## Task goal
Please set down, word for word, the line that contains "The width and" and every line after it to the end of the entries below, omitting the pictures.

## Exercise input
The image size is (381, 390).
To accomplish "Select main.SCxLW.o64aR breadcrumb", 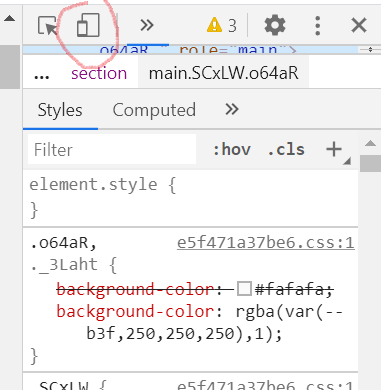I will click(x=223, y=73).
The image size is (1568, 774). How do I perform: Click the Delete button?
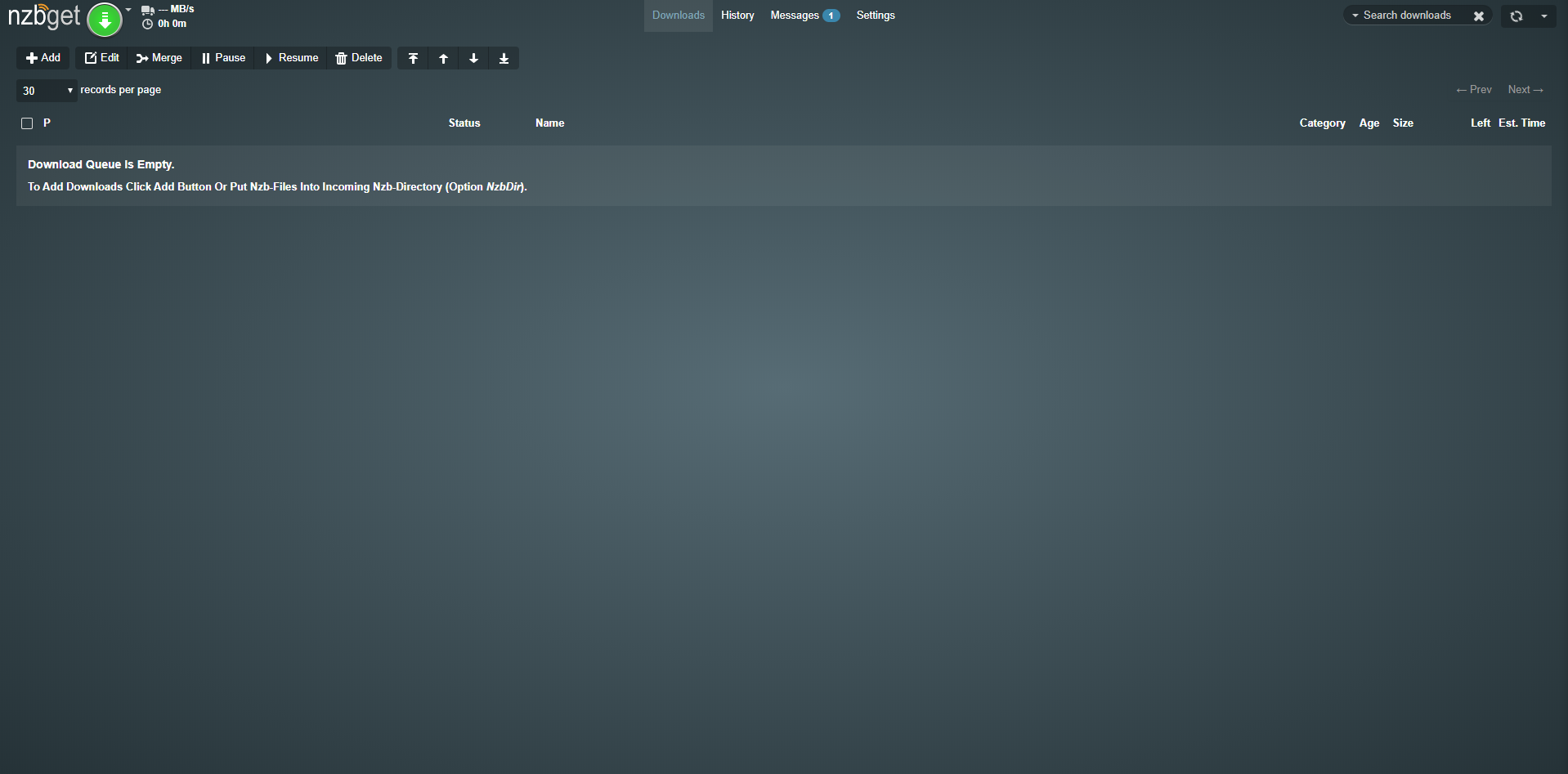tap(359, 58)
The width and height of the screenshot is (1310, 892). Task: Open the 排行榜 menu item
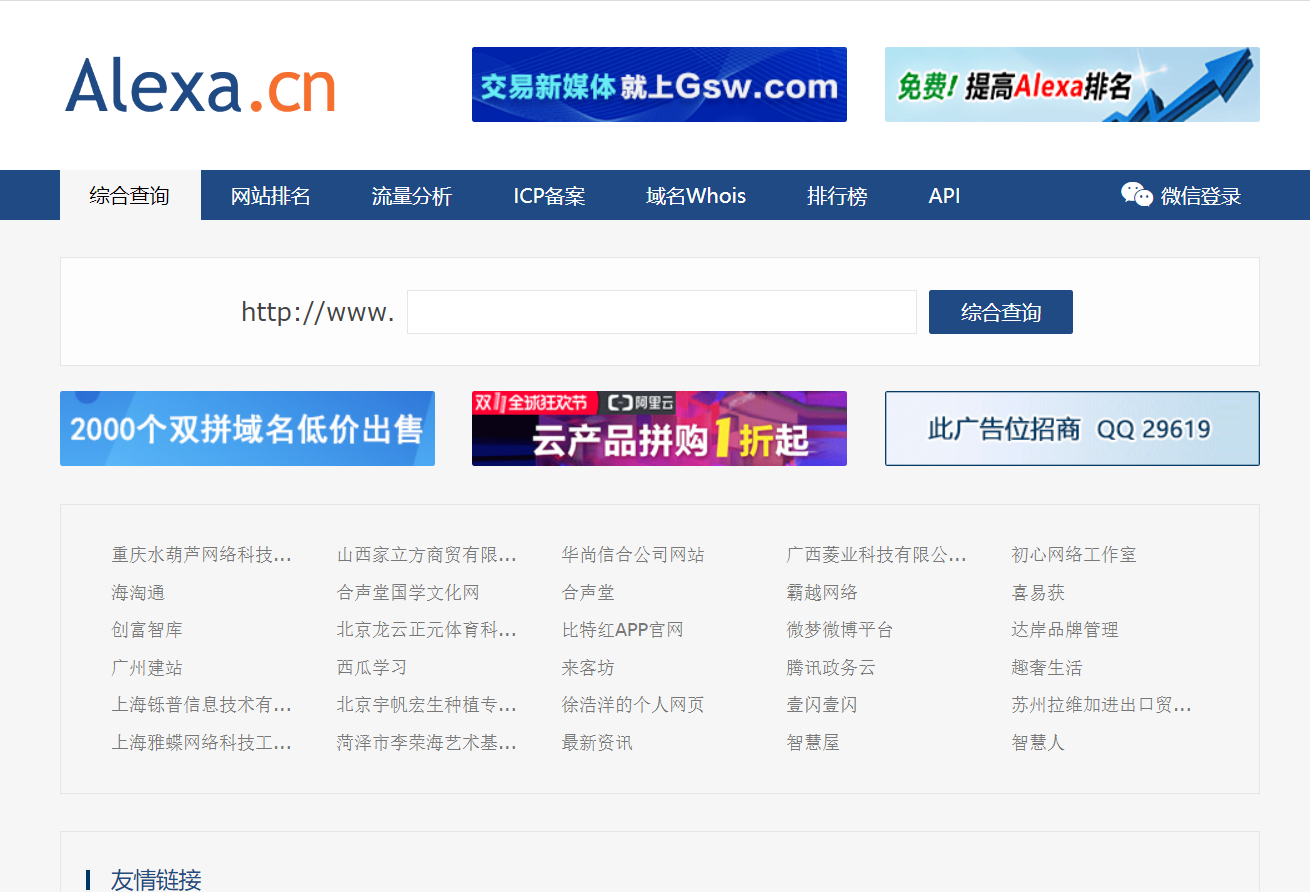point(836,196)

## Exercise solution
The width and height of the screenshot is (1310, 892). Task: Open the 排行榜 menu item
point(836,196)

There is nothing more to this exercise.